Sudan's top general Abdel Fattah al-Burhan has defended the army's seizure of power, saying he had ousted the government of Prime Minister Abdalla Hamdok to avoid civil war.
Speaking at his first news conference since he announced the takeover, General Burhan accused politicians of incitement against the armed forces.
He said Mr Hamdok had not been harmed and had been brought to his own home.
"The prime minister was in his house.

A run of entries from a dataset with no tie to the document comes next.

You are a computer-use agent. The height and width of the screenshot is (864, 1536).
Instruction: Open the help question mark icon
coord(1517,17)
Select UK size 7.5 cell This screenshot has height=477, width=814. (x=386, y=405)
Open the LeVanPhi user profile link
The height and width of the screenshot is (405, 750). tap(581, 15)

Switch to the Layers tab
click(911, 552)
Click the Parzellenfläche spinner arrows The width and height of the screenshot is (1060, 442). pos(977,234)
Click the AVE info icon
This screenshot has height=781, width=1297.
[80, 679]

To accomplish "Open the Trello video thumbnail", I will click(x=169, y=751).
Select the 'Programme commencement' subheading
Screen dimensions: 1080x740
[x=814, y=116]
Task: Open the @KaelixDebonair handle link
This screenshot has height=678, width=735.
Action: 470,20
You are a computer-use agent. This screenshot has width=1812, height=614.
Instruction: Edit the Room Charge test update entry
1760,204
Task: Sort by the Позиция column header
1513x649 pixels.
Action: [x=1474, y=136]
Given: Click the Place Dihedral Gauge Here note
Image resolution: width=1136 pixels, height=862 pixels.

However, we were afraid that he'd be in danger so he has been placed with me at my home.
"The dangers we witnessed last week could have led the country into civil war," the general added.
Cabinet ministers had attended demonstrations last week to protest against the prospect of a military takeover.
Soldiers arrested the prime minister and other members of his cabinet yesterday, and hours later General Burhan appeared on television to announce the dissolution of the Sovereign Council, a body set up to share power between the military and civilians.
The military takeover brought a halt to Sudan's transition to democracy two years after a popular uprising toppled long-ruling autocrat Omar al-Bashir.
An official at the health ministry said seven people had been killed in clashes between protesters and the security forces yesterday.
Images on social media showed fresh street protests today in the cities of Atbara, Dongola, Elobeid and Port Sudan.
People chanted "Don't give your back to the army, the army won't protect you."
Khartoum and its twin city Omdurman across the River Nile were partly locked down, with shops shut and plumes of smoke rising from where protesters were burning tyres.
Calls for a general strike were played over mosque loudspeakers.
Streets and bridges were blocked by soldiers or protester barricades.
General Burhan said the military's action did not amount to a coup, as the army had been trying to rectify the path of the political transition.
"We only wanted to correct the course to a transition. We had promised the people of Sudan and the entire world. We will protect this transition."
A a new government will be formed that will not contain any typical politicians, the general added.
The country's civil aviation authority has suspended all inbound and outbound flights until 30 October.
"All incoming and outgoing flights from Khartoum Airport have been suspended until October 30 due to the situation in the country," said Civil Aviation Authority Director General Ibrahim Adlan.
Western countries have denounced the coup, called for the detained cabinet ministers to be freed and said they will cut off aid if the military does not restore power sharing with civilians.
Sudan, for decades a pariah under Bashir, has depended on Western aid to pull through an economic crisis in the two years since he was toppled.
Banks and cash machines were shut today, and mobile phone apps widely used for money transfers could not be accessed.
"We are paying the price for this crisis," a man in his 50s looking for medicine at one of the pharmacies where stocks have been running low said angrily.
"We can't work, we can't find bread, there are no services, no money."
In the western city of El Geneina, resident Adam Haroun said there was complete civil disobedience, with schools, stores and petrol stations closed.
Sudan has been ruled for most of its post-colonial history by military leaders who seized power in coups.
It had become a pariah to the West and was on a US terrorism blacklist under Bashir, who hosted Osama bin Laden in the 1990s and is wanted by the International Criminal Court in the Hague for war crimes.
Since Bashir was toppled, the military shared power uneasily with civilians under a transition meant to lead to elections in 2023.
The country had been on edge since last month when a failed coup plot, blamed on Bashir supporters, unleashed recriminations between the military and civilians.